I am a fan of the elimination of standardized testing. If we stood up to our government officials and made them stop standardized testing, our teachers would be able to teach to learn instead of teaching to the test, which hurts our brightest students as well as the children who struggle everyday. It would also save the school districts millions, if not, billions of dollars, which could be to put to better use.
I am a fan of teacher, student and parental accountability. In the public school environment, we all have to work together to make sure our children are getting the best possible education. Our teachers have gone on too long in a failing system and it is our responsibility to help them change the system. If a teacher isn’t effective in their classroom, we need to, first, make sure that the subject(s) they are teaching are actually the subjects they excel at teaching and second, we also need to be able to remove teachers that aren’t effective regardless of how long they have been in the classroom. Our teachers have been so busy being graded on how our children perform on standardized tests; they have forgotten how to actually teach! One would hope that the report card our children come home with every nine weeks would be an accurate account of what they learn and where they need to improve.

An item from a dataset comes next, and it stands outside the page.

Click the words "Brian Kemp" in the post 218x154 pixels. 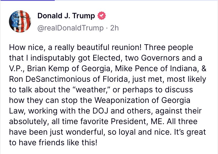click(48, 69)
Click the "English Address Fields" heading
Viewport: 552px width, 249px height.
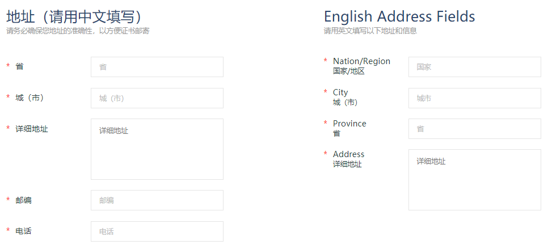pyautogui.click(x=399, y=16)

@Michele Kelly – why is the “public school system” failing? We have educated 90% of our citizenry, and our middle to upper class kids outscore the rest of the world on many international, low-stakes tests. There is nothing wrong with U.S. public schools, other than in urban environments, where students score down with Mexico on those same international, low-stakes tests.
We have a poverty problem – which is not a problem with our public schools at all – rather it is a problem with the politicians and billionaires that run this country. We have a problem with kids that have special needs, that don’t even speak our language – a problem that is solvable with the right support services.
I agree with all you’ve said except that little statement about teacher tenure. You realize that tenure only affords a teacher due process. That is, he/she can’t be fired on the spot for say- scrunching up their nose at someone like Rhee or disagreeing publicly with some of the reform/educational nonsense out there.
Well Said.
The teachers haven’t forgotten how to teach. They are not being ALLOWED to teach and are then being held responsible for not being insubordinate and teaching.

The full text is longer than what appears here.